= Boat rigging =

Setting up a rowing boat to accommodate the crew for rowing

Boats used in the sport of rowing may be adjusted in many different ways according to the needs of the crew, the type of racing, and anticipated rowing conditions. The primary objective of rigging a boat is to accommodate the different physiques and styles of rowing of the crew in such a way that the oars move in similar arcs through the water, thus improving the crew's efficiency and cohesiveness.

Together, the various adjustments are known as the 'rig' of the boat. Within a multi-rower crew, such as an eight, different oarsmen will make small adjustments to their own position, though most settings are usually uniform throughout the crew.

The order of the outriggers on the boat can also be altered so that rowers on different sides can row in different positions in the boat. This is covered in the article on Boat positions.

==Gearing==
The oar acts as a lever, pivoting around the gate, which acts as a fulcrum. The oar's button sets the leverage ratio between the inboard and outboard portions of the oar and therefore sets the gearing.

Moving the button towards the handle reduces the inboard and increases the outboard, making each stroke harder but more effective. Such a gearing might be used for sprint racing.

The distance of the gate from the boat's centerline is usually adjustable by 3 to 4 cm (2 to 2.5 inches).

The gearing is usually set the same for all rowers in a crew, though a particularly tall or strong oarsman may have a different gearing to accommodate them.

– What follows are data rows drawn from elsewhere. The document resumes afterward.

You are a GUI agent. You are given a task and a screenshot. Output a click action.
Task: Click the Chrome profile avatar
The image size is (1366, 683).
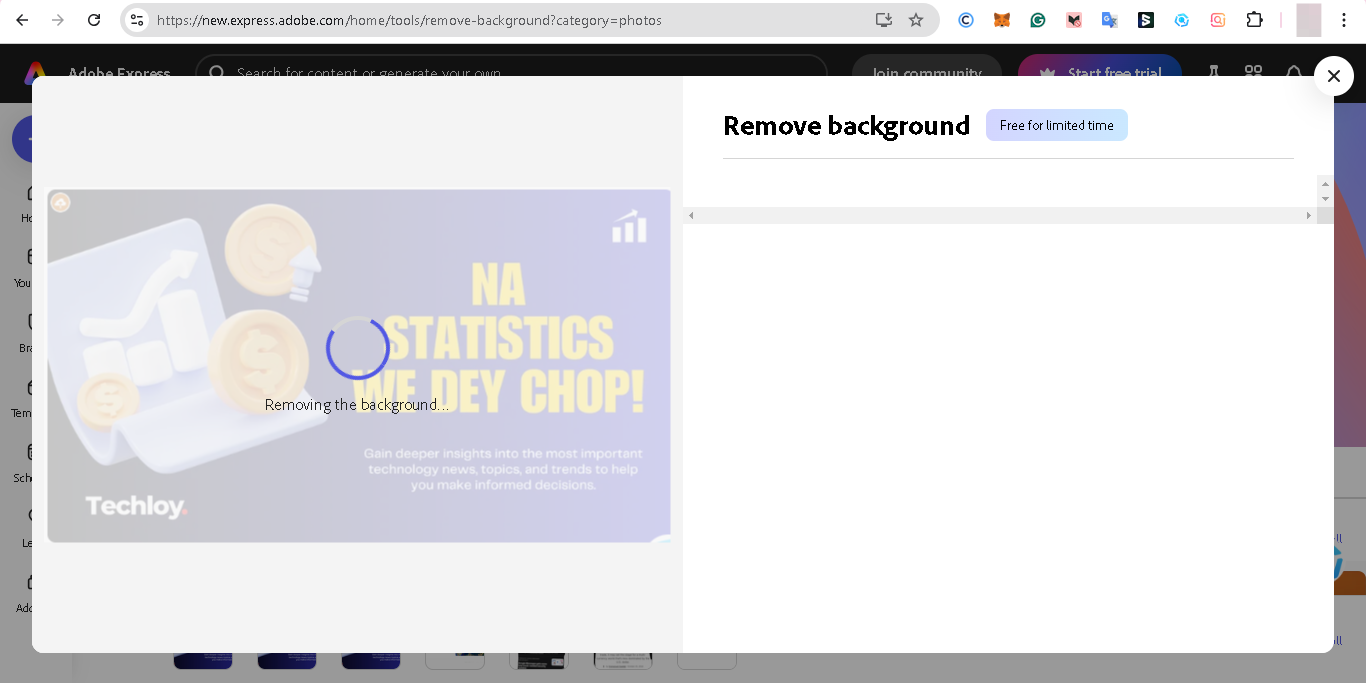[x=1308, y=20]
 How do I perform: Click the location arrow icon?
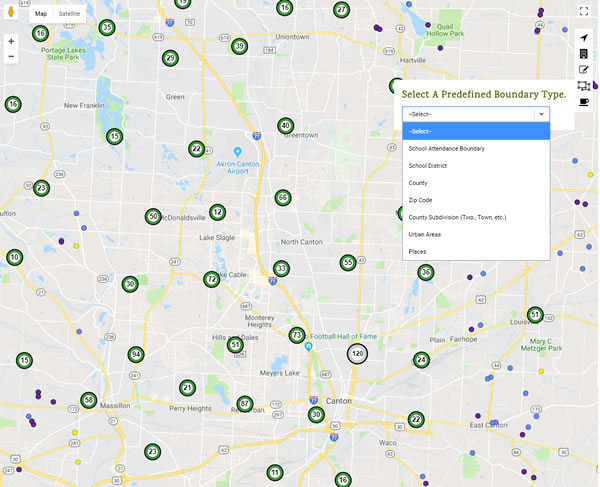pyautogui.click(x=584, y=38)
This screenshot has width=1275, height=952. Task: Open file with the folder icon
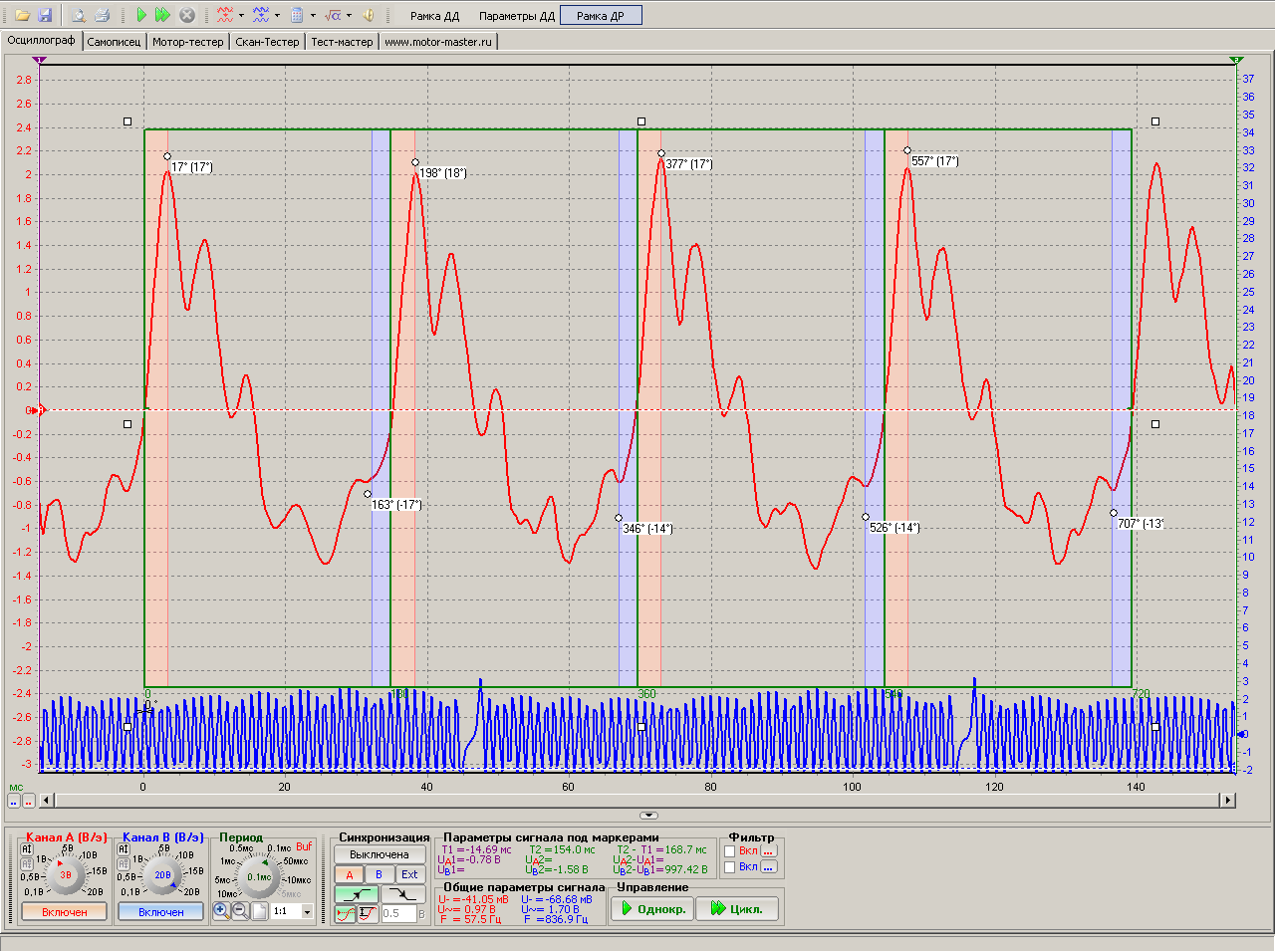click(22, 15)
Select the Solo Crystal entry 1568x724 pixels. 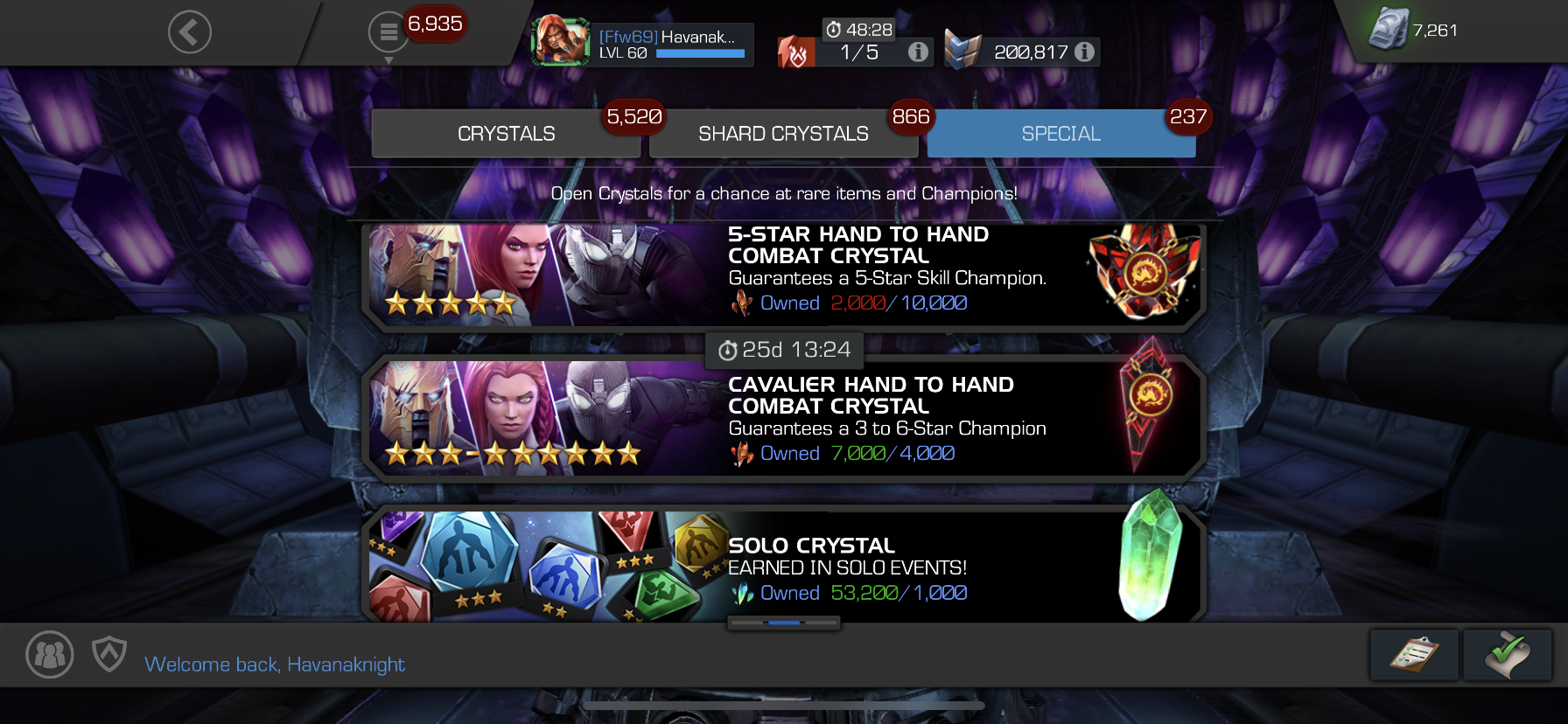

The gear ratio is calculated slightly differently for sculling and sweep boats.

Sculling:

$G = \frac{2(OA-IB)}{S}$

Sweep:

$G = \frac{(OA-IB)}{S}$

where $OA$ is the overall oar length, $IB$ is the inboard length, and $S$ is the spread

The reason for two formulas is that spread is typically measured as the distance between port and starboard pins in a sculling boat and the distance between the keel and the pin for a sweep boat. Common gear ratios for sculling are between 2.4 and 2.6; for sweep common gear ratios are between 3.0 and 3.2.

==Height==
The height of the gate can be adjusted, usually by moving washers on the pin from below it to above it, or vice versa. This may be required if the boat is sitting particularly low or high in the water, due to the crew's weight. If the crew anticipates rough water the boat may be rigged higher to allow more clearance of the blade above the water on the recovery.

The height of the gate is usually measured from the lowest point on the top of the seat.

==Transverse Pitch==
The gate can be rotated so that the blade is presented to the water at a slight angle, usually so that the top of the blade is further towards the stern than the bottom while it is in the water. This makes it easier to keep the blade at the right height during the stroke and to extract it at the end. Usually 3 to 5 degrees of transverse pitch is used, and when rowers talk of 'pitch' they are referring to transverse pitch.

Transverse pitch may be achieved by rotating the pin on which the gate pivots, or by adding shaped wedges into the back of the gate for the oar to rest on.

Transverse pitch is usually set the same for all members of a crew. If the rowers on one side had a different transverse pitch than the other it would tend to unbalance the boat.

In the UK it is called Stern pitch.

==Lateral Pitch==
Lateral pitch is the angle by which the pin leans away from the boat, with the top of the pin further from the boat's centreline than the bottom. Lateral pitch typically ranges from 0 to 2 degrees.

The effect of lateral pitch is to give more transverse pitch at the start of the stroke, and less at the finish, and may make the rower feel that the oar stays at the right height in the water more easily.

==Footstretcher==
The footstretcher is where the rower's feet are attached to the boat, and has a pair of shoes or simple clogs attached to it. Adjustments of the footstretcher are usually made on the basis of the individual rower's physique.

===Rake (angle)===
The footstretcher can sometimes be adjusted for the angle to the horizontal, allowing for more or less flexibility in the rower's ankles.

In most boats set at 45 degrees angle relative to the keel / waterline. Although, 42 degrees is ideal.
.
- Flatter for inflexible ankles: too much reduces effectiveness of the leg push and increases the likelihood of over-reaching

- Steeper for more flexible ankles and can be used to prevent over-reaching: too much will increase the likelihood of achilles injuries

===Height===
Changing the height of the feet changes how easy it is for the rower to reach forward and the amount of power they can comfortably apply. Lowering the feet allows a greater body angle at the catch, while raising the feet reduces the moment arm between the handle and the force at the feet, allowing greater force application for the same core/postural muscle strength.

===Position===
The footstretcher can also move bow-wards or sternwards, usually to accommodate the length of the rower's legs. Typically a coach will start rigging the boat on the basis of all of the crew achieving the same position at the finish of the stroke, by adjusting the positions of the footstretchers.

==The Slide==
The slide (the runners on which the seat rolls) can usually be adjusted fore and aft so that the rower can use full reach. If the coach considers that a rower is over-reaching at the catch, he may adjust the slide so that the rower hits the end of the slide ('frontstops') when the legs are compressed to the correct angle, preventing over-compression.